Según reveló el propio empresario, los condenados le indicaron "el número de máquinas que tenía que poner para ganar". "Daba igual cuantas poner de todos modos, porque nunca se iban a usar todas", subrayó la fiscal, quien descartó -como alegaba la defensa- que las pérdidas que presentaba la sociedad del adjudicatario demostraran la inexistencia de delito. "No sabemos cómo gestionaba los beneficios esa empresa; uno de sus clientes es el Ministerio de Defensa, pero tiene más clientes; no sabemos cuánto queda si se restan las comisiones, los regalos que le exigían, etc.", argumentó la fiscal.

Las comisiones -denominadas por los condenados y el dueño de la adjudicataria como "impuestos indirectos"- eran entregadas por el empresario en "sobres con diferentes colores". El Ministerio Público consideró acreditada durante su exposición final la entrega de 40.000 euros a dos de los condenados en 2009 por la adjudicación de un servicio de limpieza, de 10.000 más por otra contratación en 2010, otros 24.000 por una tercera, 9.000 y 7.000 por dos adjudicaciones de retirada de residuos y 74.000 más por contratos menores formalizados en 2009, 2011 y 2013 referidos a la contratación de personal de archivo, conductores y adiestradores caninos que deberían haber seguido el desarrollo de un contrato mayor.

Los regalos que entregaba el denunciante a los tres mandos castrenses, por su parte, iban desde los jamones hasta los relojes de alta gama, pasando por invitaciones a copiosas comidas o a clubes de alterne. La visita a estos últimos locales provocó de hecho varios enfrentamientos entre los diferentes acusados durante el juicio.

El Ministerio Público consideró durante el juicio "imposible" determinar cómo se repartían el dinero entre los tres condenados -que fueron procesados en diciembre de 2015-. Entendió que es creíble el testimonio del empresario, que apuntó a que los licitadores se dividían las comisiones, pero se mostró incapaz de concretar qué porcentaje se llevaba cada uno. Durante su declaración, el denunciante llegó a relatar que en una ocasión asistió a cómo los tres se enfrentaron entre ellos precisamente por el reparto de los fondos, que eran entregados por el dueño de la empresa una vez al mes, según confirmó el director general de la compañía.

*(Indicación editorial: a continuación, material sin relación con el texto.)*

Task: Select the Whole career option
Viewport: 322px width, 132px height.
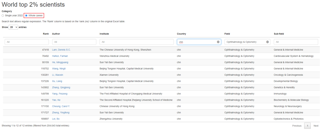Action: click(26, 15)
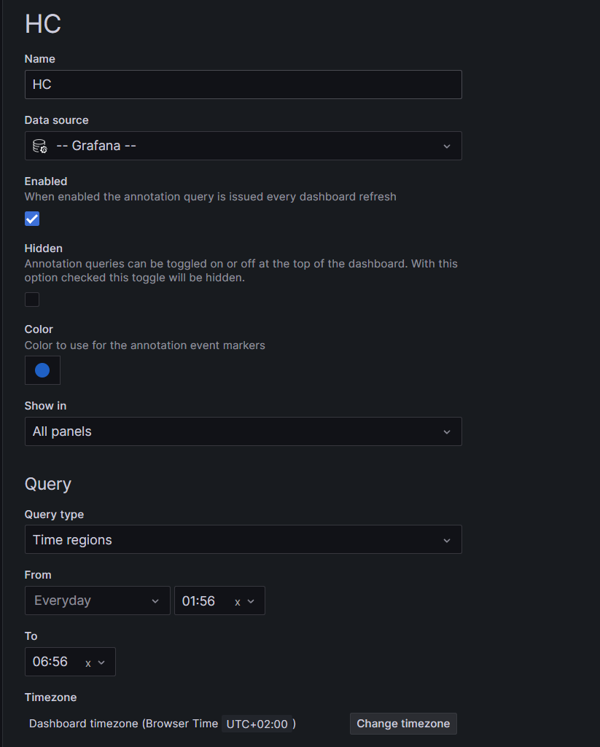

La Fiscalía recordó también durante la exposición de sus conclusiones que, según declaró el denunciante, y el Ministerio Público considera acreditado, los licitadores exigían que los empresarios "incluyeran en nómina a familiares y amigos de los militares aunque luego éstos no trabajaran". "Consta en nómina la esposa" de uno de los condenados, resaltó la fiscal, quien recordó la declaración del propio mando durante la vista oral. "El coronel admitió que habló con el empresario para contratar a su mujer", dijo la representante del Ministerio Público. "Pero esto lo hace el 50% de la gente", añadió el ahora condenado. Ese mismo año, continuó la fiscal, el departamento que dirigía este militar adjudicó un contrato al denunciante. En la misma línea se expresó otro de los mandos enjuiciados, quien aseguró que "el pago de comidas, juergas, etc. es muy habitual en todo el Ministerio de Defensa".

La sentencia condenatoria del Tribunal Militar Central, sin embargo, ha contado con el voto particular de uno de los magistrados, que aboga por la absolución de los altos mandos del Gómez Ulla al entender que no son suficientes las pruebas que hay contra ellos sobre la mesa, ya que no existe constancia material de los sobres en los que el empresario entregaba el dinero. Según este magistrado díscolo, no basta con el testimonio del empresario para limitar la presunción de inocencia de los oficiales del Ejército de Tierra, condenados sin embargo por los otros dos miembros del tribunal.